Across the pond, fake news made even more of an impact during the Brexit vote that took place this past June. In this polarizing referendum, economists have found that fake news most likely did play a large role in swaying voters, as the false narrative of failed immigration integration in the UK was the main argument for the winning “leave” campaign. Thus, while it may not be as tangible in America as some other countries, the corrosive effect of fake news upon the perceived facts of political issues is terrifying real.

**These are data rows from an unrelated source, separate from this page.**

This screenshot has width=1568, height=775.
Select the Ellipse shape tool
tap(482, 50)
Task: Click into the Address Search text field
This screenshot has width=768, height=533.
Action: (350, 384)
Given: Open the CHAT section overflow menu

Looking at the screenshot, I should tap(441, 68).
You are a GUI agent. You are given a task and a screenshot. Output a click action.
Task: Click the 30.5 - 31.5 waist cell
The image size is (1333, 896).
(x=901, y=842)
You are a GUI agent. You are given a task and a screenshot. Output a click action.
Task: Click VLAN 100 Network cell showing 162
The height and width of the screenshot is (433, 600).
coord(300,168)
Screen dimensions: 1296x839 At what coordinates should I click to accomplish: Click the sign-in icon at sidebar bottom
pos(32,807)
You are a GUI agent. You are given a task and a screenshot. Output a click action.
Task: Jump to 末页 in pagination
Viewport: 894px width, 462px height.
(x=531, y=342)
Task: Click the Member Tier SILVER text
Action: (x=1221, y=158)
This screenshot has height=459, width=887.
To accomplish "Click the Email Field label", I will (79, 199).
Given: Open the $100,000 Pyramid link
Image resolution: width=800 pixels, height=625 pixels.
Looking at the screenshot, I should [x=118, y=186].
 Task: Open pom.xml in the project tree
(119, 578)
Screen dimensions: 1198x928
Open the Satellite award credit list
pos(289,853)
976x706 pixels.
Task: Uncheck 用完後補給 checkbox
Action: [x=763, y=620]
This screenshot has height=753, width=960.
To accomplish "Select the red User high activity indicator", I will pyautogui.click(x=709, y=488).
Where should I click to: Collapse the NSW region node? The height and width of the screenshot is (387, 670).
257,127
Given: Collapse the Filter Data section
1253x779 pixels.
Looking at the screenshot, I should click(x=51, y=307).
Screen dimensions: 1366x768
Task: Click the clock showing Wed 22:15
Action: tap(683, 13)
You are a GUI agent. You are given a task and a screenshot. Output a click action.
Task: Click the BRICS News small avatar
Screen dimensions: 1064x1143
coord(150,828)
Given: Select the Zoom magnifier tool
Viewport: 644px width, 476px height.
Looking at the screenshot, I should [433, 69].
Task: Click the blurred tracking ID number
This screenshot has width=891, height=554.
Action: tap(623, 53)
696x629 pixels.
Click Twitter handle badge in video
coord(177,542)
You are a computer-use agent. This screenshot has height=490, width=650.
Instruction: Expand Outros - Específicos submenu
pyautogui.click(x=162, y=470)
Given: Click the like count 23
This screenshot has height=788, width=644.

As both social media and the Internet continue to rise in use around the world, fake news — along with its devastating consequences — is not going away anytime soon. What’s more, it doesn’t seem that the current American government is all that interested in fighting against fake news, as President Trump and his administration continue to peddle false narratives, such as the notion that millions of illegal immigrants voted during the Presidential election. Therefore, it is imperative that other factions of America, including the media, the private sector, and the greater public, actively combat fake news wherever possible. Already, Facebook and Google have taken stands against the spread of fake news, with both companies recently adding fake news “warning” labels to stories that appear on their sites. Researchers at universities all over the world have also joined the fight against fake news. At the University of Western Ontario, computer scientists and engineers have built a machine-learning algorithm that is 86 percent successful at filtering out fake news from legitimate articles.
Although researchers and companies can do their part in battling fake news, the real difference will ultimately come down to the actions of the public. Whether or not people continue to consume fake news articles without checking the facts is entirely up to them, no matter what algorithms or labels are put in place. Thus, the public must be active in promoting truth over fiction. This could include anything from supporting the work of reputable journalism outlets to gently policing friend groups from sharing untrue stories. But most importantly, we must be open to having dialogues about political issues with others. The only way to break down echo chambers is to seek out and converse with those who may not necessarily agree with our viewpoints. It may not be easy, but the alternative is a world in which the truth becomes increasingly difficult to uncover.